TASK BRIEF:
Can you turn every line of the rows below, from the one containing "coordinates (573, 506)." down to the one containing "Looking at the image, I should click on (957, 518).", into a numbered list, dropping any blank lines?
DATA START
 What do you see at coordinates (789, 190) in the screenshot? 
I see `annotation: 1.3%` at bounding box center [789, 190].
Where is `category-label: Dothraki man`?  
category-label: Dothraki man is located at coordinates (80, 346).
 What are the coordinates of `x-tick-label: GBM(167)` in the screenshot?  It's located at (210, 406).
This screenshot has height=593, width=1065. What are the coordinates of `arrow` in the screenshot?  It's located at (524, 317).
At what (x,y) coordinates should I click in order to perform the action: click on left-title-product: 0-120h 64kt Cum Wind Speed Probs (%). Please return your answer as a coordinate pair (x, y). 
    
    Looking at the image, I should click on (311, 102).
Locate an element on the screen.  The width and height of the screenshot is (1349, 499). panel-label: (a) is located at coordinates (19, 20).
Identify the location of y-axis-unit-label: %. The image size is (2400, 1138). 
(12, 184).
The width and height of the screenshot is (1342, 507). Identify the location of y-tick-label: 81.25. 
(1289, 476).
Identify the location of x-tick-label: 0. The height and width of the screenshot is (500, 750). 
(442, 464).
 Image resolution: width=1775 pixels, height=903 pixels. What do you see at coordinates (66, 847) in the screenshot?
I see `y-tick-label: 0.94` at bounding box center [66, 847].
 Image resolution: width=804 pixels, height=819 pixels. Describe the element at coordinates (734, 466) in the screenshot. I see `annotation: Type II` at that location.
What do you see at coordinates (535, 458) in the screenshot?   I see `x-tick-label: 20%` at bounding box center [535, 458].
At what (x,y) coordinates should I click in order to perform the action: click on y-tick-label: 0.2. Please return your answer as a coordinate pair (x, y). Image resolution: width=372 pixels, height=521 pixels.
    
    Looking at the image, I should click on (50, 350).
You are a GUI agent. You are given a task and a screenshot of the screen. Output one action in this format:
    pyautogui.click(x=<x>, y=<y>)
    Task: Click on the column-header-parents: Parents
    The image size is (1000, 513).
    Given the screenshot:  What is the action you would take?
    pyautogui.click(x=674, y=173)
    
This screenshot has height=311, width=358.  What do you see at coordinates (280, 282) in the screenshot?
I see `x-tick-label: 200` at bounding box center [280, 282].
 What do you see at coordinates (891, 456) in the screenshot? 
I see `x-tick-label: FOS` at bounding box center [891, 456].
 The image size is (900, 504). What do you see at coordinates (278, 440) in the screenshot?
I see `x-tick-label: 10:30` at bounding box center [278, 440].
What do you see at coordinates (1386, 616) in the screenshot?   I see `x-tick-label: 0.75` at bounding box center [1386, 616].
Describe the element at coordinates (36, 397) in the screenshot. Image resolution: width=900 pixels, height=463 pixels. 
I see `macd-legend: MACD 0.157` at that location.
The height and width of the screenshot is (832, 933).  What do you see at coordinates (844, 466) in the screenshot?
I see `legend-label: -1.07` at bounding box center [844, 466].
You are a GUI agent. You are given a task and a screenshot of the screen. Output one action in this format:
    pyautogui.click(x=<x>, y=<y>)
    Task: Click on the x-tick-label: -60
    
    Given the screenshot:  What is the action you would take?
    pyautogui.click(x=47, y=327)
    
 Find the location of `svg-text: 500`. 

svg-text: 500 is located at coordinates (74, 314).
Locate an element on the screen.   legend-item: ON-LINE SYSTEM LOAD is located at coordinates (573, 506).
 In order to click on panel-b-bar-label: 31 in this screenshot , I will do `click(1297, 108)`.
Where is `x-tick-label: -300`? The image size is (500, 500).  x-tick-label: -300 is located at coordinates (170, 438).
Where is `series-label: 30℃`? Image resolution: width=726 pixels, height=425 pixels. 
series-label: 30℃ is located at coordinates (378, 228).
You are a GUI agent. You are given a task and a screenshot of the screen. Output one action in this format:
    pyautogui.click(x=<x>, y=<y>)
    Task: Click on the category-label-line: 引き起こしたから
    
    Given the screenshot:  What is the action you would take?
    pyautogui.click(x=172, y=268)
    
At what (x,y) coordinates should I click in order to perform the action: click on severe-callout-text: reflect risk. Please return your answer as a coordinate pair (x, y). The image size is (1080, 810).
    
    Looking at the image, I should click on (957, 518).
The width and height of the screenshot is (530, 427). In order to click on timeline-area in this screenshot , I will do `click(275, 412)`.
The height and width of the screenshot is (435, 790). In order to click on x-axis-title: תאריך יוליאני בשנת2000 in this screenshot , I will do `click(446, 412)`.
DATA END
PROBLEM SOLUTION:
1. Locate an element on the screen.   legend-item: ON-LINE SYSTEM LOAD is located at coordinates (573, 506).
2.  In order to click on panel-b-bar-label: 31 in this screenshot , I will do `click(1297, 108)`.
3. Where is `x-tick-label: -300`? The image size is (500, 500).  x-tick-label: -300 is located at coordinates (170, 438).
4. Where is `series-label: 30℃`? Image resolution: width=726 pixels, height=425 pixels. 
5. series-label: 30℃ is located at coordinates (378, 228).
6. You are a GUI agent. You are given a task and a screenshot of the screen. Output one action in this format:
7.     pyautogui.click(x=<x>, y=<y>)
8.     Task: Click on the category-label-line: 引き起こしたから
9.     Given the screenshot:  What is the action you would take?
10.     pyautogui.click(x=172, y=268)
11. At what (x,y) coordinates should I click in order to perform the action: click on severe-callout-text: reflect risk. Please return your answer as a coordinate pair (x, y). The image size is (1080, 810).
12.     Looking at the image, I should click on (957, 518).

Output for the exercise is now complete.